Nyalada Maluit was shot three times by crossfire when war descended on her small rural village of Kyergeng, just three kilometers south of Bentiu, the capital of Unity State in South Sudan’s barren north. She fled with her children 135 kilometers south to Leer, where she sought treatment at a medical clinic.

But the war soon followed her there. Five days later, while still healing in a hospital bed from the bullet wounds on her wrist, back, and leg, fighting sent Nyalada and her family once again running, this time deep into the bush.

It was January, just one month after a political rivalry between forces loyal to President Salva Kiir and former Vice President Riek Machar erupted into civil war. Nyalada and her family, like hundreds of thousands of other South Sudanese, left whatever belongings they had behind in the race for safety. With no food, water, or shelter, Nyalada and her family had no choice but to survive off the land, drinking from the stream and boiling water lilies for food.

They lived in the open until June. “There was no food, no more water lilies,” Nyalada says. A scar marks her right wrist where the bullet hit her eight months ago. “We came here seeking protection and food.”

On the Brink of Catastrophe

Despite the scale of the crisis in South Sudan, the world’s youngest nation, donors have only met 60 percent of the funds that the UN and humanitarian organizations like Concern Worldwide estimate is needed and peace talks continue to flounder.

The three states most likely to be affected – Unity, Jonglei, and Upper Nile – are those still embroiled in conflict, where fighting prevented people from planting before the rains arrived in late spring. This means there will be no crops to harvest when the rains stop in November and the number of people facing severe food insecurity is expected to rise by one million people in the first three months of 2015.

Those at gravest risk of starvation are those living in remote villages or deep in the bush, completely cut off from international aid. Some 1.4 million people are displaced inside South Sudan and nearly 100,000 of them are seeking refuge on UN bases across the country. People continue to trickle into the base in Bentiu, seeking not only safety, but also food, with many saying there is little or nothing to eat where they came from.

“Since fighting erupted, people were not able to farm,” says Zacharia Diing Akol, a founder and researcher of The Sudd Institute, a South Sudanese think tank. “Those who don’t get humanitarian assistance will be in very dire need.”

This is the constant worry of one mother, Nyalam Lleu, who brought five of her children to the camp in Bentiu two months ago after heavy fighting hit her village.

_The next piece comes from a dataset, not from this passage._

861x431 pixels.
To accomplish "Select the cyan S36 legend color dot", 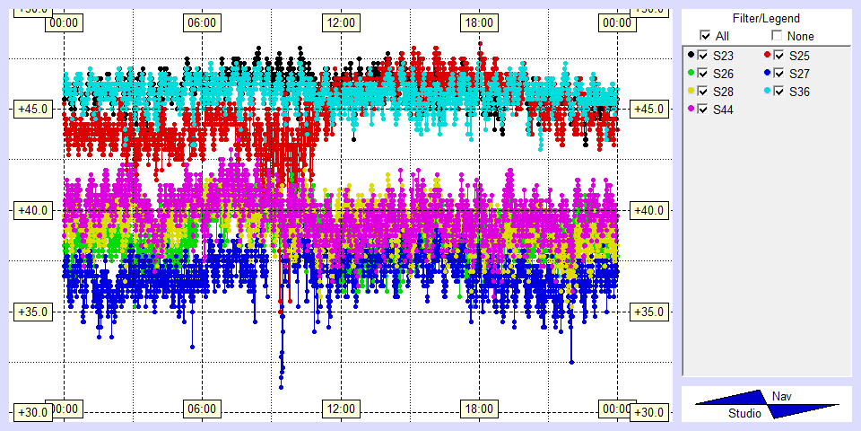I will (767, 92).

She planned to leave them with her brother, who was already living in the camp, and go back and pick up her four oldest children, but ongoing insecurity has made the journey impossible.

“I am worried about my children outside,” she says. “Here there is food. There they have no food. I think about it day and night.”

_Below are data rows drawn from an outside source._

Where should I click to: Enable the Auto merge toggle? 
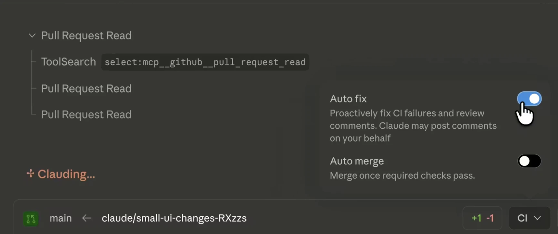point(529,161)
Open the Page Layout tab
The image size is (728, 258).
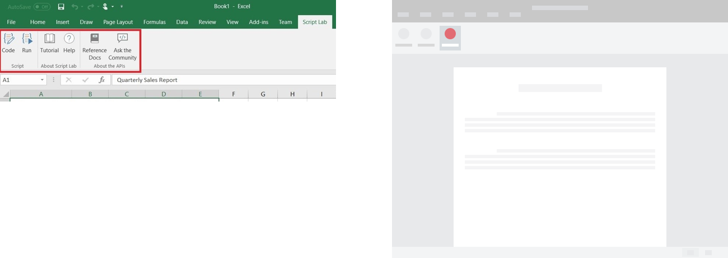(118, 22)
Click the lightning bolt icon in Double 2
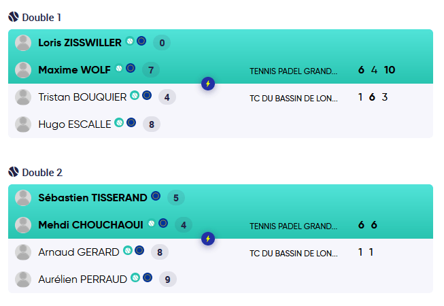This screenshot has height=306, width=444. coord(209,239)
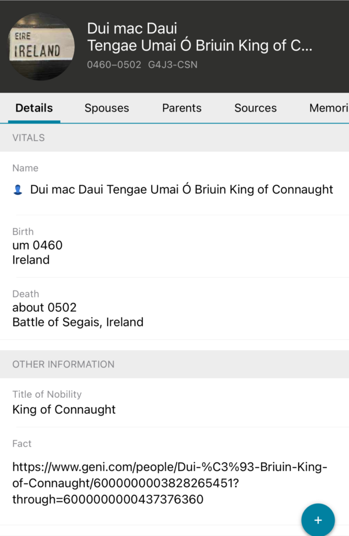Screen dimensions: 349x536
Task: Click the OTHER INFORMATION section header
Action: pyautogui.click(x=63, y=364)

Malnutrition in Bentiu Camp

While food is distributed to families, children living on the UN base in Bentiu continue to struggle with malnutrition. Unlike those stranded in the bush, families in the camp in Bentiu have access to food, clean water, and basic services, but the environment they are living in makes it nearly impossible to keep children healthy.

Monsoon rains sparked widespread flooding that submerged the camp in water. With sporadic fighting continuing outside for control over Bentiu and the oil fields that come with it, people fear they would be killed if they left the camp, leaving them with no choice but to live surrounded by toxic pools of waste water.

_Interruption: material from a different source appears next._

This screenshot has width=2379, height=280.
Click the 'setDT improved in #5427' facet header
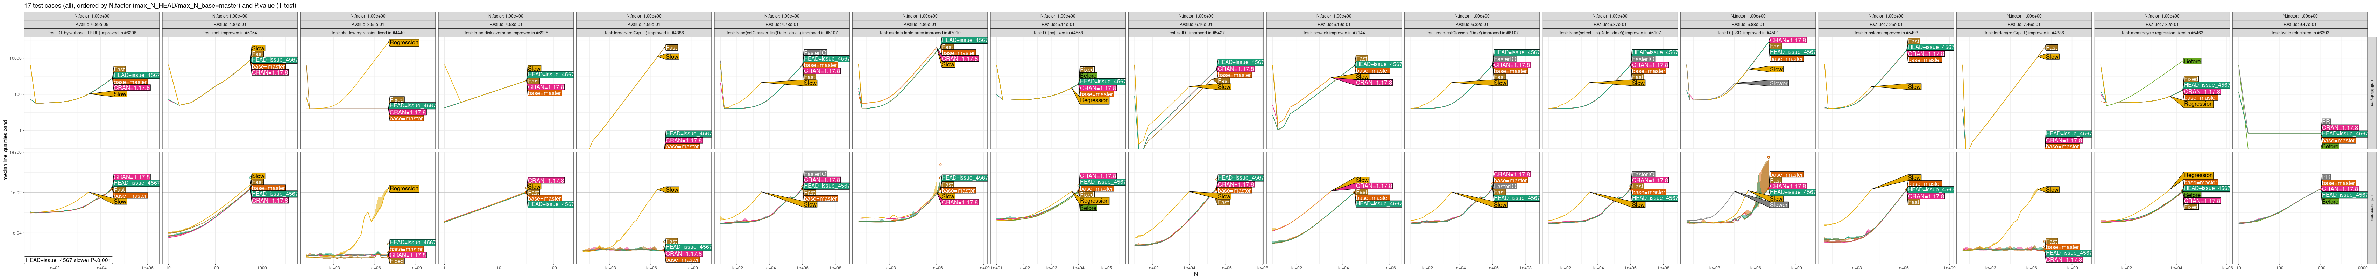(x=1195, y=32)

“We are seeing many children who are severely malnourished from a combination of a lack of food and nutrients from when they were outside and diarrhea from living around the contaminated water inside the camp,” says Adelaide Challier, Concern Worldwide’s nutritionist in Bentiu.

For children on the brink of severe malnutrition, diarrhea can be the trigger that pushes them over the edge. Malaria, which is spread my mosquitoes, has also been on the rise since the camp was flooded.

Concern, which has worked in South Sudan since 1994, admitted 113 children younger than five into its nutrition program in Bentiu the past two weeks alone. In August, a recent study showed that malnutrition rates have dropped considerably in the camp, from nearly 21 percent in June down to 6.5 percent.

This is partly because the camp population has largely stabilized after heavy clashes this spring drove tens of thousands of people onto the base, sending the camp population skyrocketing from 7,900 in early April to over 47,000 today. Another driver of the decline in malnutrition rates is also likely that people have access to nutrition and health care services when they need them.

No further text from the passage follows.